Elle est allée au collège avec Antonio à Ciudad Juarez (la ville la plus dangereuse du monde) et, sachant qu'il était désormais à Guadalajara, lui a demandé s'il pouvait l'héberger quelques jours (quelques jours...) le temps qu'elle passe un examen de prof ou un truc comme ça. Il a dit oui. Ô erreur. Il s'en mord les doigts. Elle est maintenant là depuis presque deux semaines, squatte et ne paie rien. Officiellement, elle n'a pas d'argent. Mais il semble très étrange qu'une personne sans argent s'achète pour plus 2500 pesos (140 euros) de bijoux, non ? En bref, Antonio lui paie tout et il en a vraiment marre. Et alors qu'on pensait qu'elle se tirerait samedi, demain quoi, elle a annoncé à Emma que son vol était pour le mardi. Haha.

C'est con, je la trouvais sympa. Je dis c'est con qu'elle arnaque tout le monde.

Voilà, sinon euh, bon bah le projet "Victor à San Francisco" est en standby pour ne pas dire carrément oublié. Ils sont fous au consulat. 63 jours d'attente en moyenne pour avoir un rendez vous. Voilà, ça c'est fait.

Je viens d'envoyer mon troisième article au journal, ils devraient le publier lundi. Heureusement qu'ils ont changé le thème, je suis passée d'un recueil de poème à une expo photo. Je mets le lien du dernier article:


Ce weekend, je ne sais pas encore ce qu'on va faire. Je crois qu'on a écumé tous les bars de Guadalajara.

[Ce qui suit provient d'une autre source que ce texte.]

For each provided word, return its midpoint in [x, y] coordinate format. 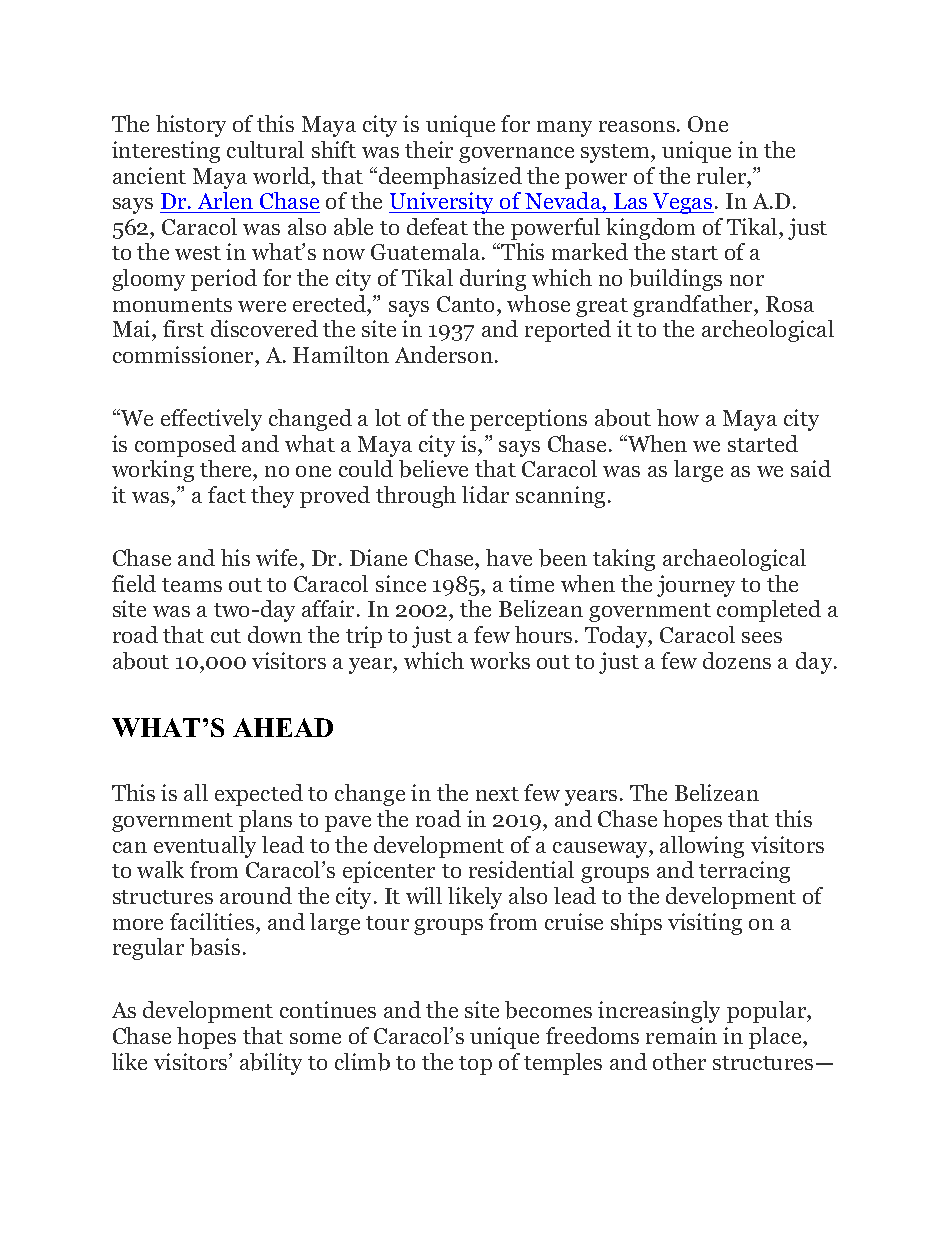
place [776, 1038]
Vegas [682, 203]
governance [516, 155]
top [475, 1065]
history [191, 126]
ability [271, 1064]
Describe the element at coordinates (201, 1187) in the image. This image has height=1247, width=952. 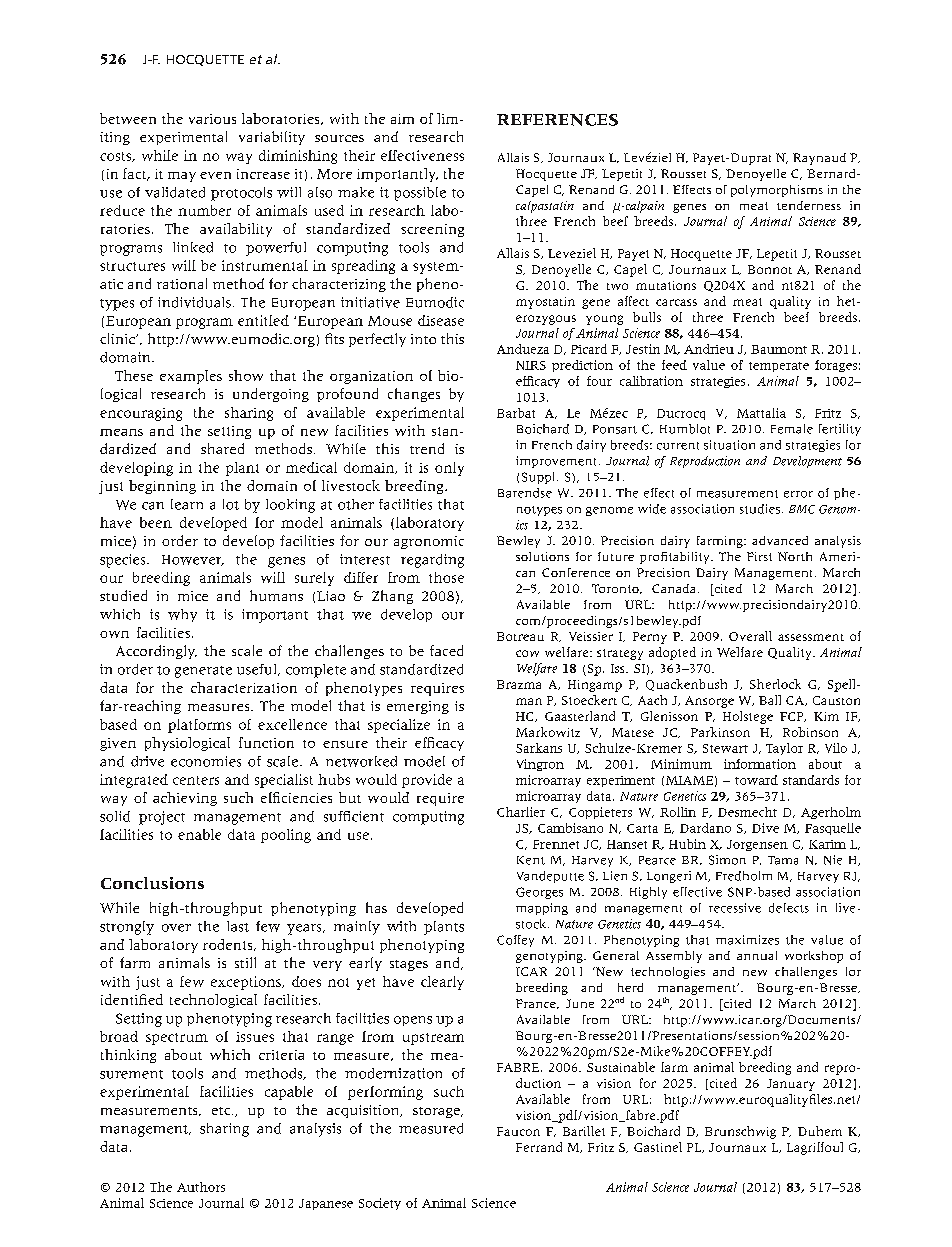
I see `Authors` at that location.
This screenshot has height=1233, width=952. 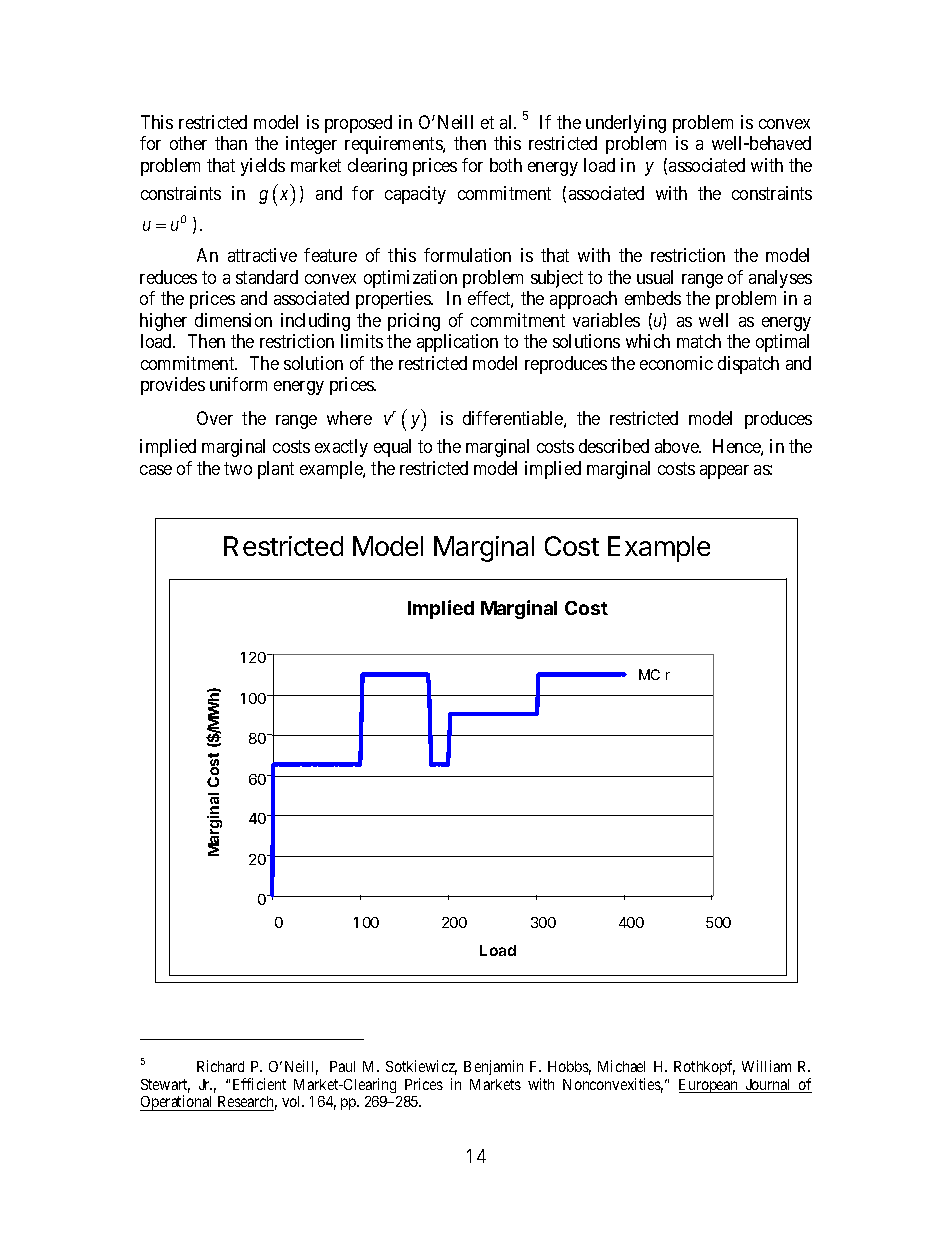 I want to click on European, so click(x=710, y=1086).
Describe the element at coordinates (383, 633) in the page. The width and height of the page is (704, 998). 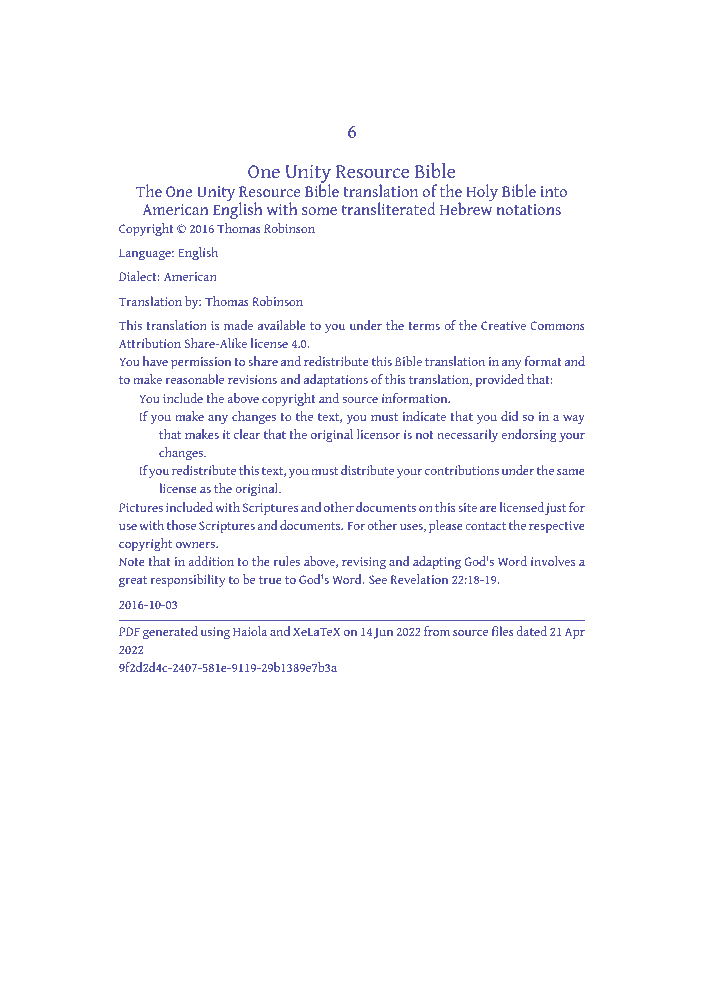
I see `Jun` at that location.
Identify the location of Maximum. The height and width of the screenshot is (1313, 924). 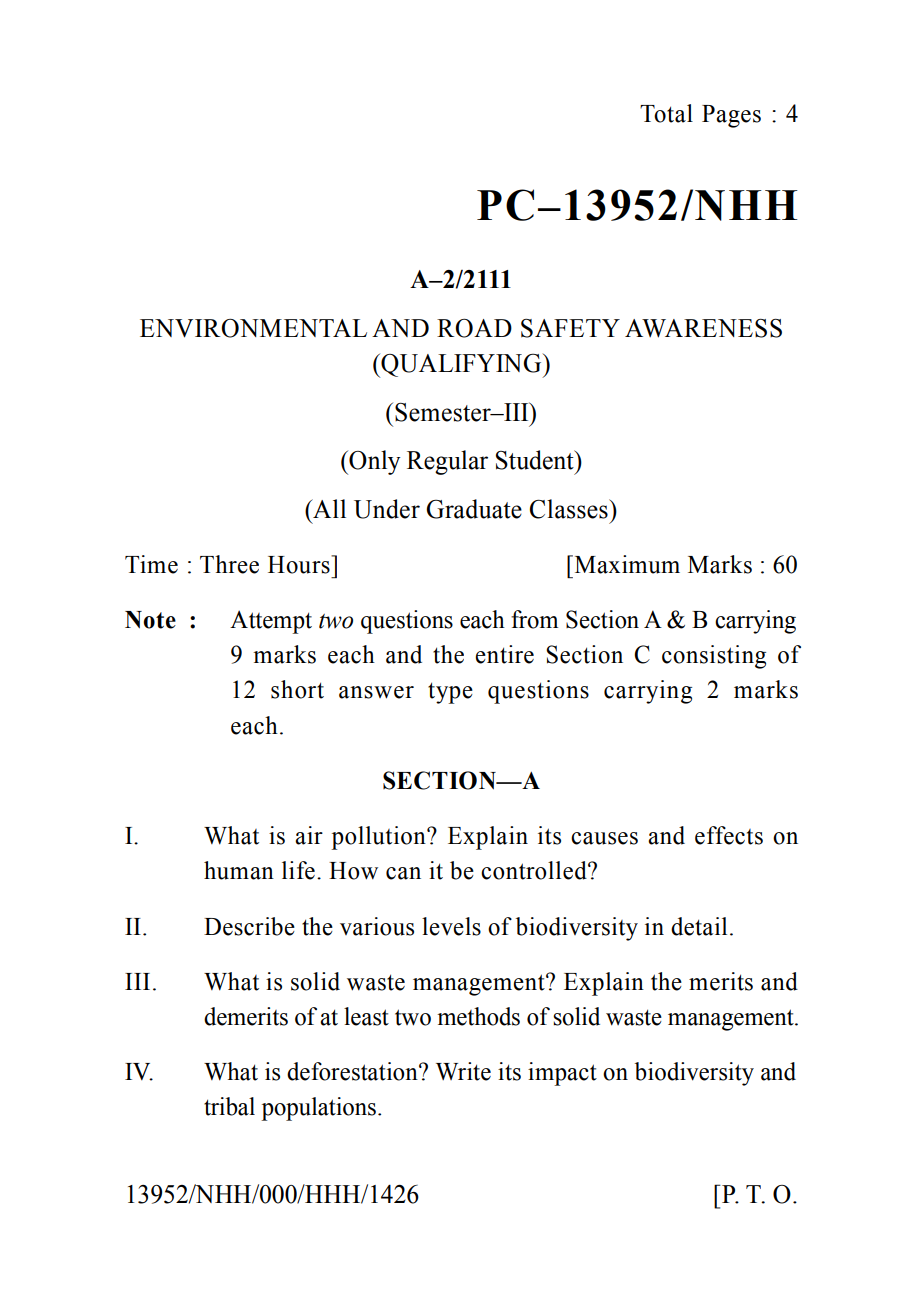
(626, 564).
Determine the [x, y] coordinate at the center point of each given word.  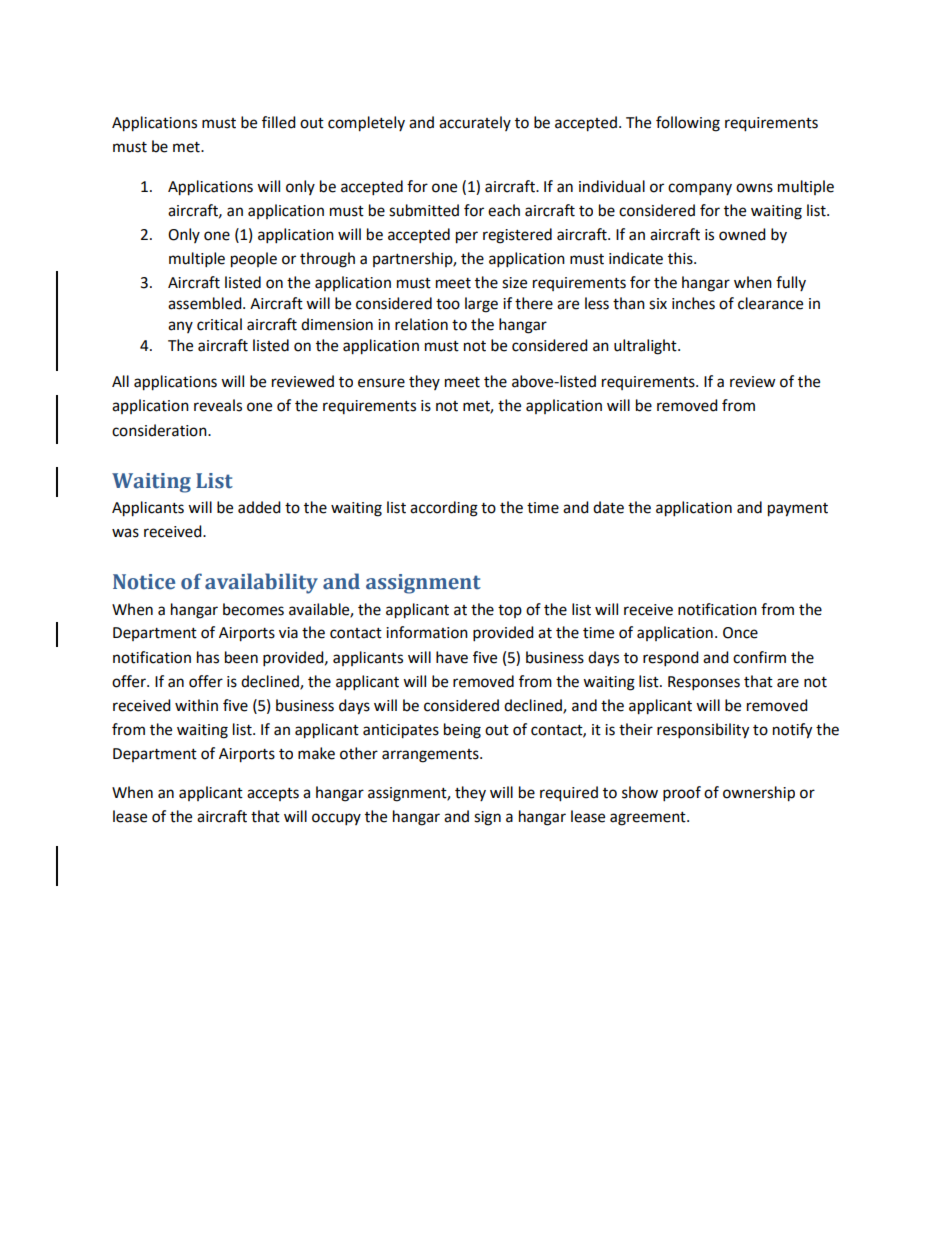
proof [682, 794]
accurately [475, 123]
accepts [273, 794]
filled [279, 122]
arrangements [431, 756]
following [688, 124]
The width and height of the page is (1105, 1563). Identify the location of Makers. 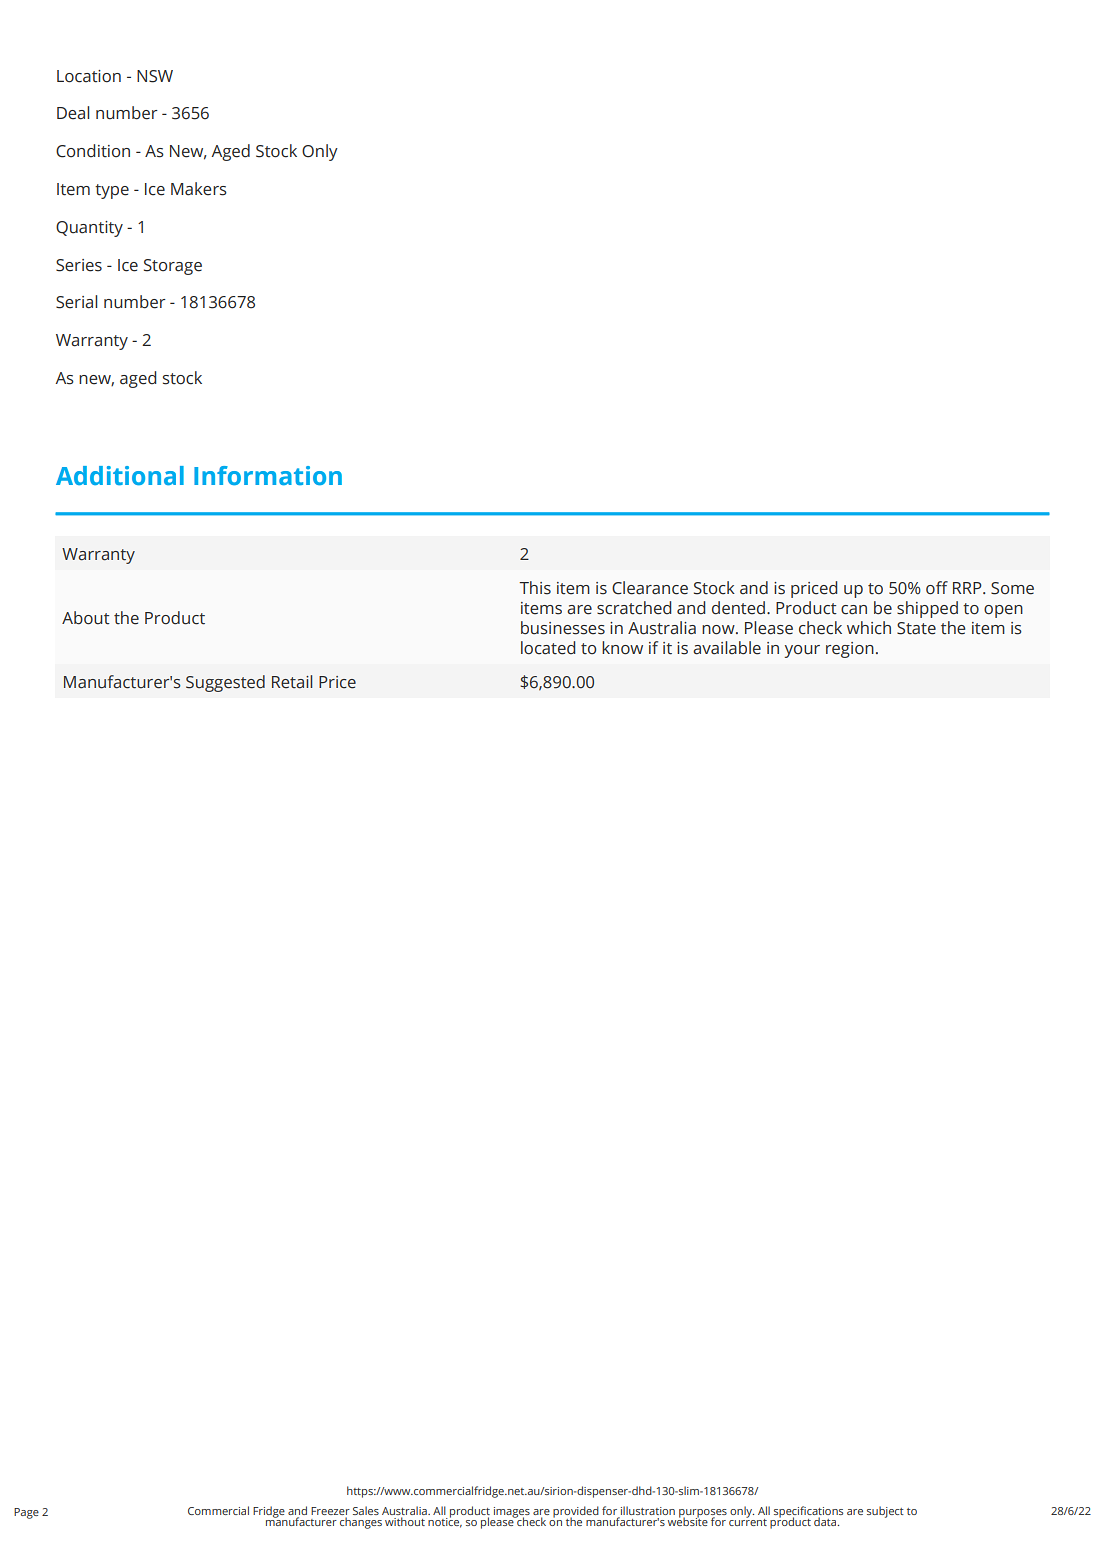
(199, 189).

Bon, je file, j'ai "rdv" avec mon boss, que je tutoie et avec qui je parle sur msn. Haha, ils sont cools ces Mexicains.

Bises.

PD. Marine, no te preocupes, te voy a contestar rapido. El mail mas chido que nunca has leido!

mardi 20 juillet 2010

Calme

Aujourd'hui, comme je l'avais prévu, il n'y avait toujours pas d'eau chaude. Comme je l'avais aussi prévu, Susana a voulu aller dans le centre. Je ne me plains pas, heureusement qu'elle est là, je m'emmerde moins. Nous sommes donc allées à San Juan, ce qui était ma centième fois je crois

Là, on est tous dehors, sur la terrasse. Enfin tous sauf Emma, Becca et Huicho. A la base, Daniel et Hugo ont rappliqué pour finir la viande qui restait de la carne asada de dimanche. Mais il me semble qu'ils ont laissé tombé le barbeuc' et se concentrent plutôt sur la bière.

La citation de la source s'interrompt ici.